What was the best part?
I have to admit that for the first time in as long as I can remember a TV show actually made me jump. Fringe managed this, with the moment that Lincoln encountered the monster in the dark house for the first time. It was a text book jump scare, with Lincoln panicking at seeing something before letting his guard down and being attacked on the blindside. But it worked. It made me jump on my sofa, no question. I was rather glad I wasn’t holding a hot drink at the time, actually, otherwise I might have ended up tipping it all over myself.
What do I think will happen next?
Fringe seems to be almost moving through the motions of getting the old Olivia into and established within this new timeline.
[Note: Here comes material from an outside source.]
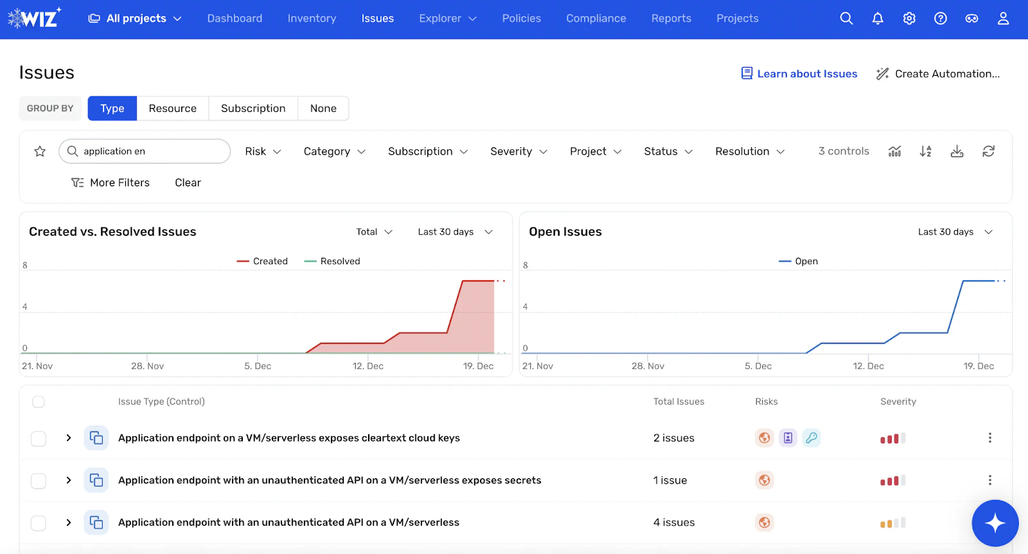Clear the applied filters
The width and height of the screenshot is (1028, 554).
coord(188,183)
I don’t feel like the show is quite ready to tip its hand and show us what Mr. Jones is doing, and what further capacities he expects Olivia to be capable of, so for the next episode at least I am fully expecting a more routine case of the week, maybe another one that has callbacks to events in the first season or two.
That all being said, I don’t know how many episodes there are going to be this season (and I still don’t know if there is even going to be another season) but we should be definitely heading to the home straight for a finale by this point, so maybe things will gather pace for that quicker than I anticipate.